JPMorgan Chase & Co. (NYSE: JPM), which was forced to take bailout money but insists to this day it would have survived regardless, was at $15.90 on the March 9, 2009, close, but being a bank it was up at $20.00 just two days later, and the banking giant’s stock closed out 2009 at $41.67, without considering the $8.00 or so in dividends since then.

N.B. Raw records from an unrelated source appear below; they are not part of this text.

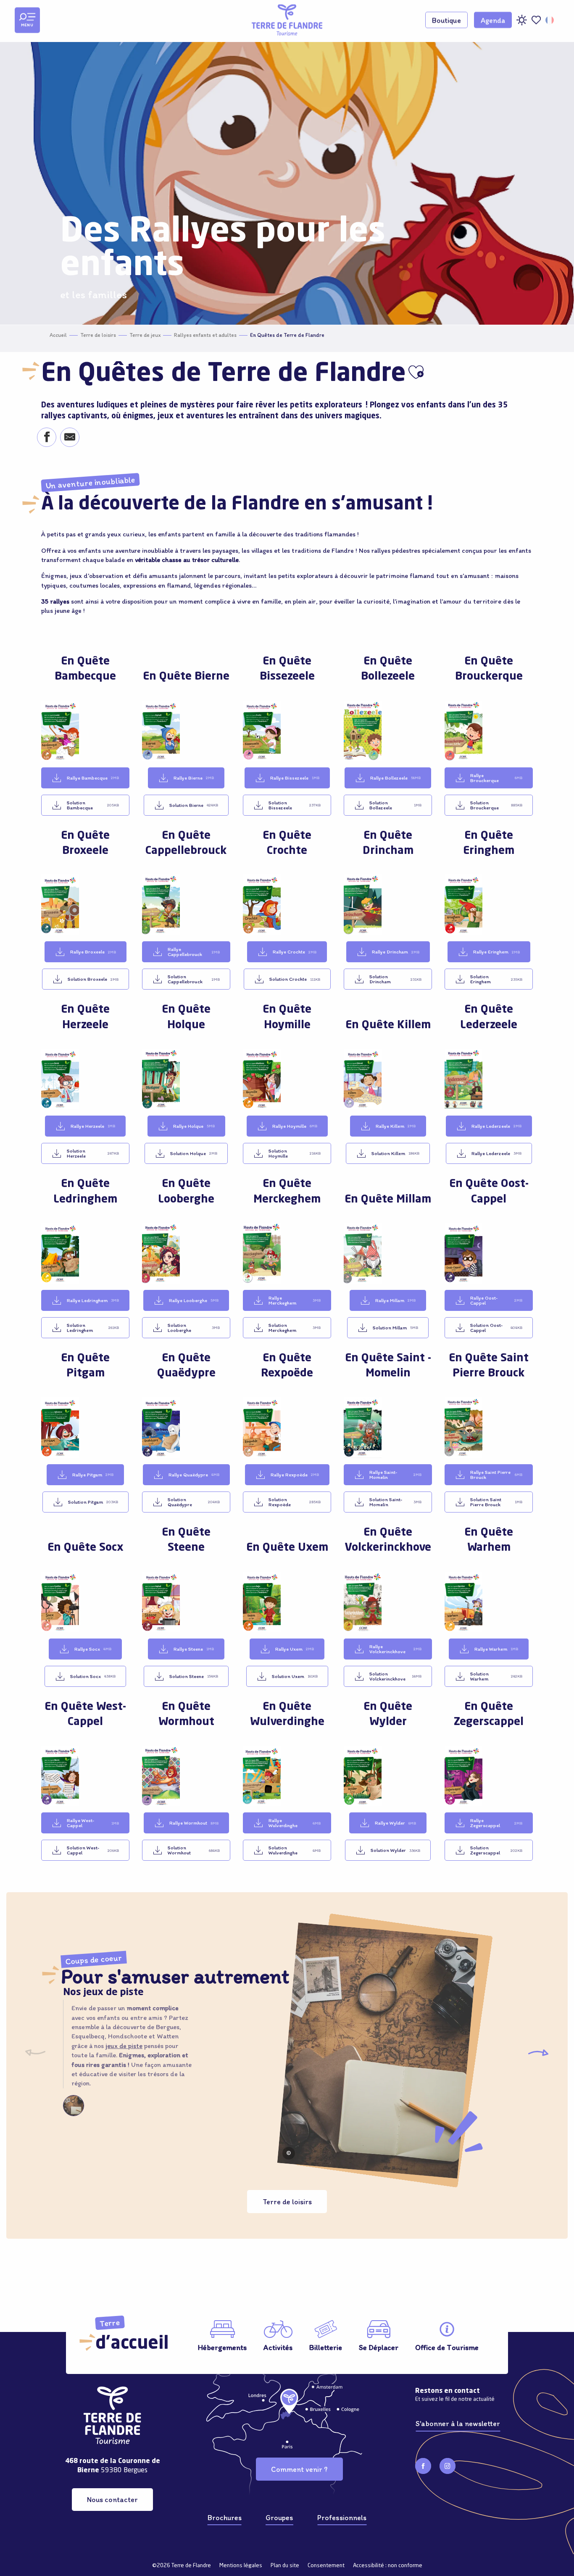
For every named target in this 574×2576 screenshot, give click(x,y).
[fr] (550, 20)
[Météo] (521, 23)
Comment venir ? (299, 2469)
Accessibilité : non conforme (387, 2565)
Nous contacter (112, 2499)
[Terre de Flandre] (287, 20)
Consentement (326, 2565)
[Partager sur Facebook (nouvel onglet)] (46, 438)
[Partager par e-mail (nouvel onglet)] (69, 438)
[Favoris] (536, 19)
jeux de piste (123, 2046)
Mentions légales (240, 2565)
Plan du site (285, 2565)
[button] (550, 20)
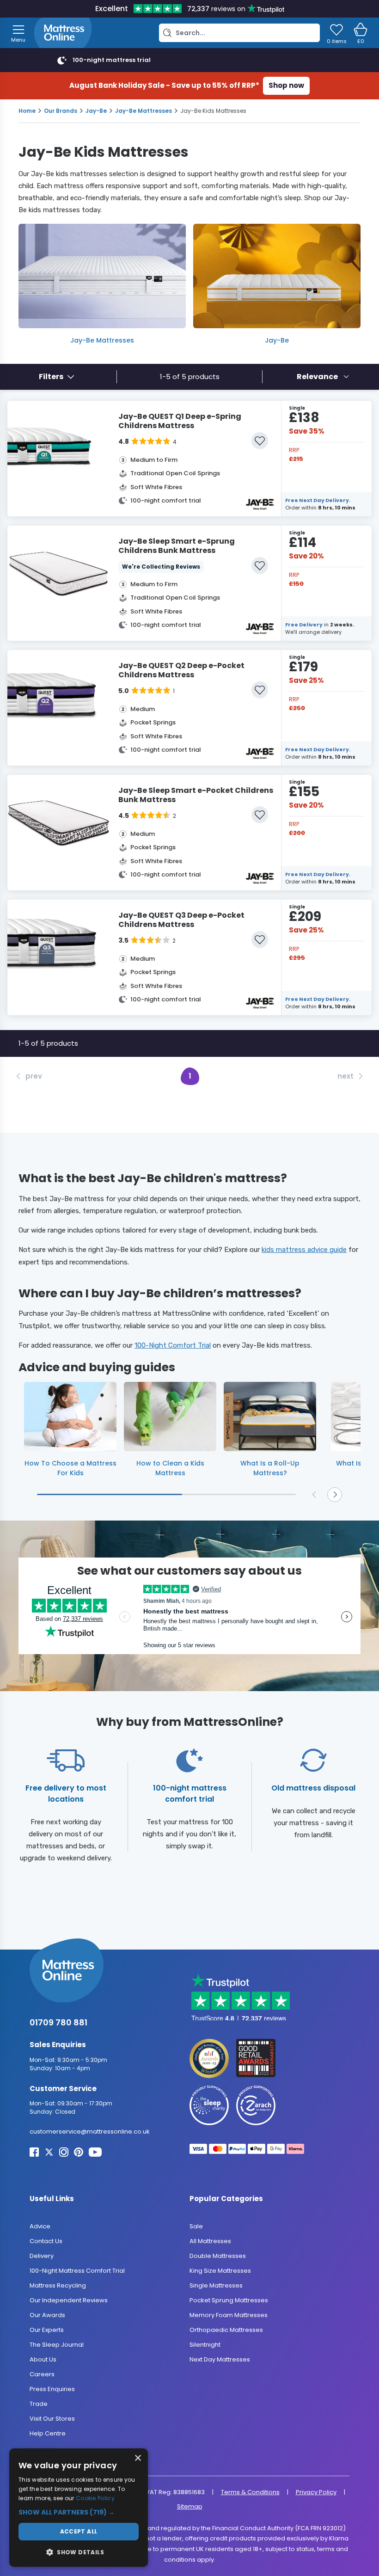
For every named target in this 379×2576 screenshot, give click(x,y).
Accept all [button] (79, 2531)
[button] (78, 2512)
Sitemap (189, 2506)
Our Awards (47, 2315)
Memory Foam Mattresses (229, 2315)
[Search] (167, 33)
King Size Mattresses (220, 2270)
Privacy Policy (316, 2492)
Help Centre (48, 2433)
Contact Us (46, 2241)
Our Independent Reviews (69, 2300)
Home (27, 111)
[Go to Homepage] (63, 33)
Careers (42, 2374)
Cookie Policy (95, 2498)
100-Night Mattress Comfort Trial (77, 2270)
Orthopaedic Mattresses (226, 2329)
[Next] (334, 1494)
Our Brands (60, 111)
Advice (40, 2226)
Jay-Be (96, 111)
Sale (196, 2226)
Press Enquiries (52, 2389)
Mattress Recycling (58, 2285)
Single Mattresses (216, 2285)
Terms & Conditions (250, 2492)
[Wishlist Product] (259, 440)
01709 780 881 (58, 2022)
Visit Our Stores (52, 2418)
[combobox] (322, 377)
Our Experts (47, 2329)
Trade (39, 2403)
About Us (43, 2359)
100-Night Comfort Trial (172, 1345)
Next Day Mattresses (220, 2359)
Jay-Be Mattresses (143, 111)
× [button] (137, 2458)
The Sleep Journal (57, 2344)
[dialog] (78, 2507)
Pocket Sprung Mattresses (229, 2300)
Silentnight (205, 2344)
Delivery (42, 2255)
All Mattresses (210, 2241)
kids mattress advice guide (304, 1249)
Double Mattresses (218, 2255)
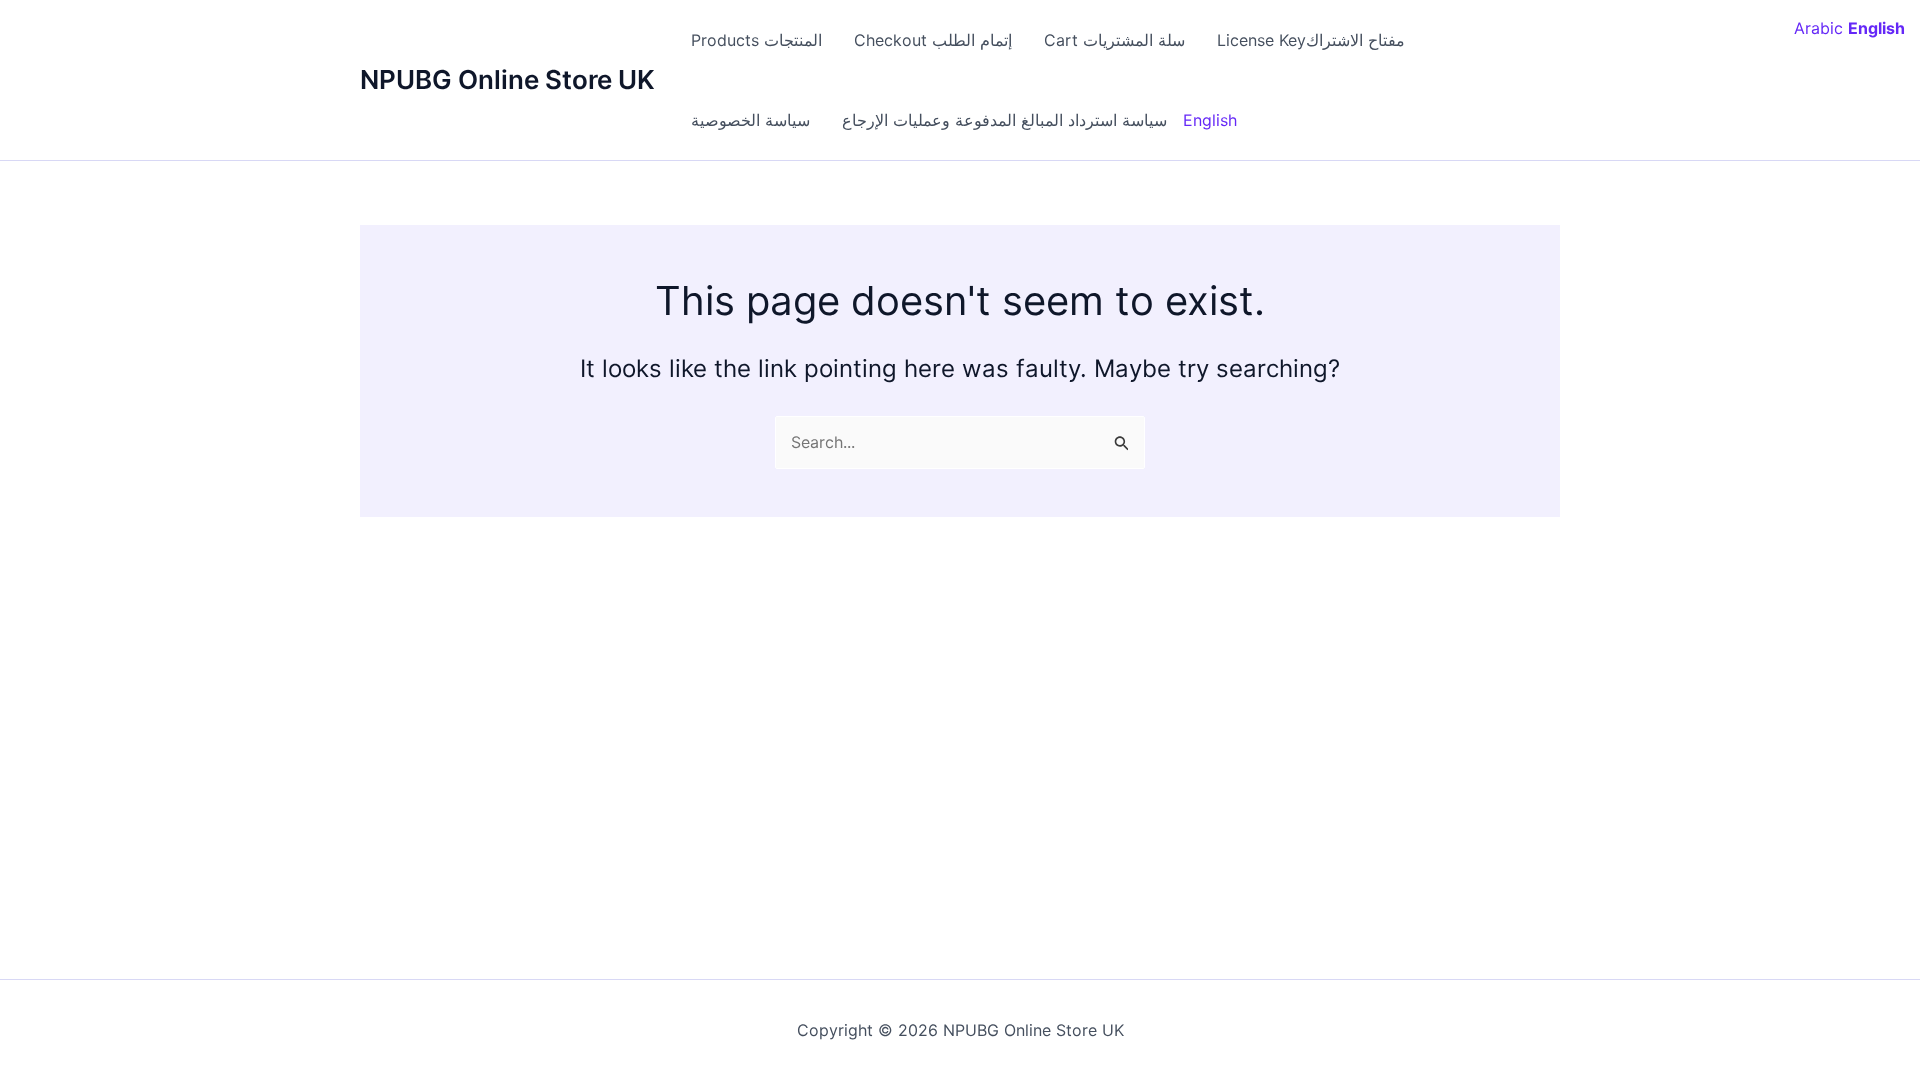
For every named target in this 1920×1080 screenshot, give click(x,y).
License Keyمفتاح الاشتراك (1311, 40)
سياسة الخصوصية (750, 120)
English (1210, 120)
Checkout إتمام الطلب (933, 40)
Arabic (1818, 28)
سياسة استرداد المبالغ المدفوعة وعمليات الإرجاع (1004, 120)
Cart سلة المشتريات (1114, 40)
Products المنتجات (756, 40)
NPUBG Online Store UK (507, 79)
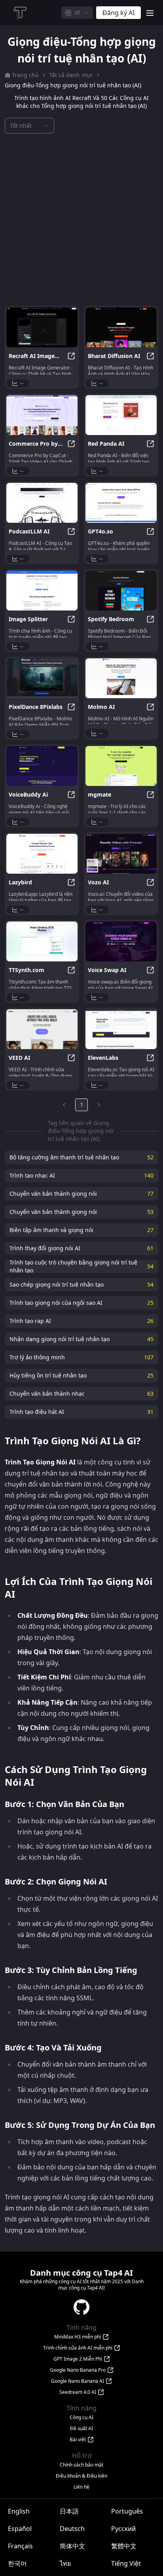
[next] (99, 1105)
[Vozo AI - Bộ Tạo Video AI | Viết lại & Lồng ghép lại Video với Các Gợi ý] (121, 854)
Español (20, 2528)
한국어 (17, 2563)
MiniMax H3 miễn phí (77, 2337)
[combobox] (77, 12)
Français (20, 2546)
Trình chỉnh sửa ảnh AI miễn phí (77, 2348)
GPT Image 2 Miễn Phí (77, 2359)
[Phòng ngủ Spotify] (121, 591)
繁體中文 (123, 2546)
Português (127, 2511)
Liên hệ (81, 2487)
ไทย (65, 2563)
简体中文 (72, 2546)
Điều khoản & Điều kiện (81, 2476)
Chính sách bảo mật (81, 2465)
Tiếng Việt (126, 2563)
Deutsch (72, 2528)
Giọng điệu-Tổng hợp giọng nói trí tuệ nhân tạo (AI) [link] (73, 85)
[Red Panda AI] (121, 415)
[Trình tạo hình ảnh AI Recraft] (42, 327)
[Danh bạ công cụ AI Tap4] (19, 12)
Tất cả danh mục (71, 75)
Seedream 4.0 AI (77, 2392)
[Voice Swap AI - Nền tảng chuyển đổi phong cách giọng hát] (121, 941)
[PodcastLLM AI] (42, 503)
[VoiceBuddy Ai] (42, 766)
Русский (123, 2528)
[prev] (64, 1105)
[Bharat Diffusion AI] (121, 327)
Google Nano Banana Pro (78, 2370)
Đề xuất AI (81, 2428)
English (19, 2511)
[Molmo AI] (121, 678)
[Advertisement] (81, 219)
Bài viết (78, 2440)
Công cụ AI (81, 2417)
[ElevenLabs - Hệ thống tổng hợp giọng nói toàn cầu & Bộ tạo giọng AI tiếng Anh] (121, 1029)
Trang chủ (25, 75)
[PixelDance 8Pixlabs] (42, 678)
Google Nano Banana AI (77, 2381)
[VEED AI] (42, 1029)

With its shares at $103.00 heading into the 10-year anniversary, it’s a gain of about 550%, even before considering the dividends.

Jamie Dimon is still in charge of JPMorgan today, and shareholders likely wish he could reign as board chair and chief executive for another 100 years.

Microsoft Up Nine-Fold

Microsoft Corp. (NASDAQ: MSFT) was at a price of $15.28, or actually down at $11.96 on a dividend-adjusted basis on March 6, 2009. Its adjusted closing price of $11.85 was the close on March 9, 2009. Microsoft’s stock price was back up at $18 (unadjusted) by March 23 and had hit $21 by April 30. Using an adjusted $12 price at the lows compares to a current price of $110. The Microsoft of 2019 is way different than in 2009 with Windows and the Office suites now effectively moving to a SaaS model and with the company dominating the cloud.

Netflix Up 62 Times the Bottom!

Netflix Inc. (NASDAQ: NFLX) is still the darling of the stock market to cord-cutters and investors alike. A decade later, Netflix still pays no dividend. Yet, its shares closed at $5.50 on March 9, 2009, and had recovered to $7 by April 13, 2009. But imagine what owning it then and holding for a decade would look like with close a $345 share price. It’s a gain of better than 62 times your money! What needs to be said about Netflix — other than that some analysts still question how profitable it can be in the future based on how much original content it keeps paying for?

Netflix soon will lose its Walt Disney content and faces more competition for streaming subscription services, both imminently and in the decade ahead.